GraphStage complete and get notification of downstream completion

Hi!

I have a graph that I create with the GraphDSL in java.

The structure of the graph is something like this:

(S1) (S2) ... (SN)                (SourceQueue)
         V V V                          V
    (connect to merge).                 V (via)
               V             StreamCompleter GraphStage
                   V             V (connect to merge preferred)
                  (Merge Preferred)
                           V
               ProcessorStage GraphStage
                           V
                  Producer.plainSink

Where S1 -> SN are RabbitMq sources, and the ProcessorStage graph stage outputs ProducerRecords.

I create the MergePreferred with eagerComplete = true.

The StreamCompleter is a graph stage, which is basically a KillSwitch.
It receives a message via a SourceQueue, and completes the stream, not before sending a piece of data to another place in the app.

What I want to be able to do, is to only send this data after the kafka plainSink has completed.

I refactored my code a bit to send the data in GraphStageLogic#postStop,
But I’m not sure this gives me the guarantee that the kafka sink has flushed all the records it had.

I’m not that good at Akka, as this is a pretty complicated matter and we don’t do much of it in our company, not enough to know the specifics.

I would appreciate some help with understanding the lifecycle methods involved here,
f.e: when exactly is postStop called compare to the kafka sink completing itself?

Thanks for helping, be safe and healthy!

Hi @gioragutt,

the most conservative view is to see every stage as an independently executing, asynchronous component, Often observed sequences of events (especially with regard to completion) might just be an implementation detail and cannot be generally relied on.

plainSink materialized to a CompletionStage<Done> that can be used to determine that the stage has completed. That would be the most reliable way to detecting that.

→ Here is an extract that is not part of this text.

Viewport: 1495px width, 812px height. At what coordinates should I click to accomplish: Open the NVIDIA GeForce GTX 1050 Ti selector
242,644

Might still be a bit complicated to feed that to the right place.

Johannes

1 Like

Hi, @gioragutt

As far as i know the graph proccess works like “stages of processing” see https://doc.akka.io/docs/akka/current/stream/stream-flows-and-basics.html#operator-fusion to know more about that.

Another important thing to know using akka stream is the reactivity of a stream. The source will only send data if the sink can proccess and the overflow data can be handle in many ways, see https://doc.akka.io/docs/akka/current/stream/stream-flows-and-basics.html#back-pressure-explained =D.

I hope this can be helpfull

Regards.

1 Like

Hi @jrudolph, thanks for your helpful comment!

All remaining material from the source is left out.